Naturally, I don’t have all the answers, but I have experimented with a number of ways to address these three points. First, I try to publish my results early and semi-often. Much of my work is on the Tor anonymity network, so I occasionally post to Tor’s mailing lists to present preliminary findings. There are always some people who point out things I have not considered. Once I have written up my work, I submit a copy to the arXiv, to make my work available to the public as early as possible. In parallel, I submit my work to academic conferences. In my field, most big conferences accept papers that are already published as a technical report. Having lost hope in most academic publishers, I am now also creating open access bibliographies for my work. This helps readers hunt down my references without hitting ACM, IEEE, or Springer paywalls.
Working in computer science, I also deal with a lot of code. I try to make it a habit to publish my code on GitHub, with useful documentation. This has worked reasonably well for projects such as exitmap, and I take great pride in knowing that the tool was useful to other researchers.

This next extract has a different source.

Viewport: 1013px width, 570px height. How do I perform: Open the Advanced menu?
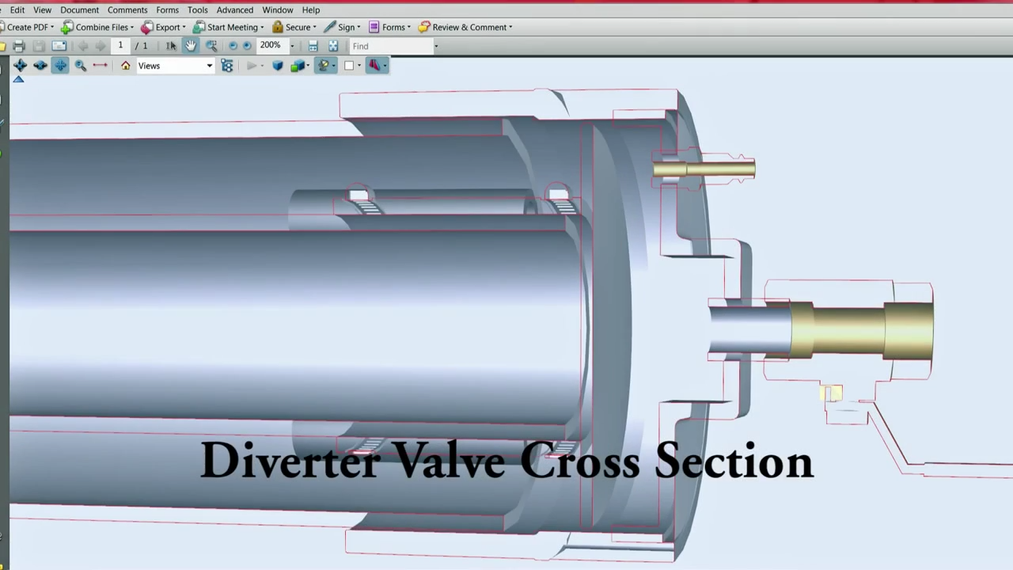coord(235,10)
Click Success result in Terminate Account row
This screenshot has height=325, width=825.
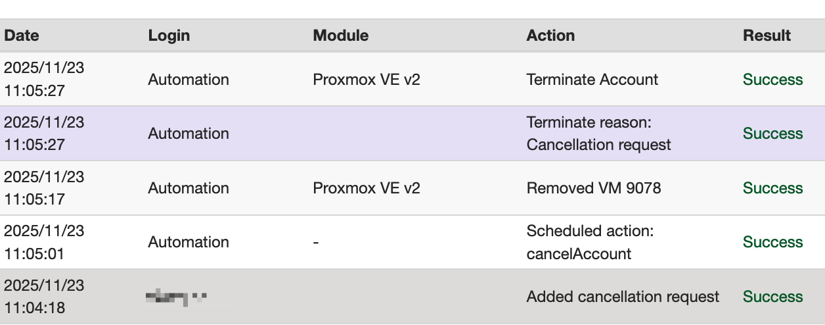point(772,80)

Needless to say, my code is far from flawless, and any professional software engineer will get a chuckle out of it, but what matters is that it’s available, and it’s free. In fact, the lack of public prototypes for systems research is not just a nuisance; it makes it much harder to reproduce work and verify claims, jeopardising the quality of published research.
The third crucial piece for me, after papers and code, is datasets. I have yet to find a convenient way to organise and publish datasets, which is why I am hosting them myself, including CSVs, text files, and bulky tarballs. There is little structure, but at least I have backups and the data is unlikely to disappear. Summing up, my little experience with bringing more transparency to academic research has taught me the following.
- Don’t be afraid of getting scooped. It’s sad that we have to worry about getting scooped in the first place, but it no longer makes me nervous that fellow researchers—my competition, if you will—get to see my work at an early stage. Quite the opposite, because by publishing early, I am “marking my territory” in a way, hopefully encouraging collaboration instead of competition.
- You might get great feedback. I was lucky to have received great feedback from a lot of clever people—much of it I would not have received from formal peer review. I found the diversity of feedback particularly helpful because it was not just academics that shared their opinion; I also received pull request from software engineers, and usability feedback from users.
- You are helping science. Churning out papers at a frantic pace might be in the interest of advancing your career, but not in the interest of advancing science. We do not need more papers, we need better papers. Papers that benefit the world and can stand the test of time. Taking the time to polish your code, data, and writing is a small step in that direction.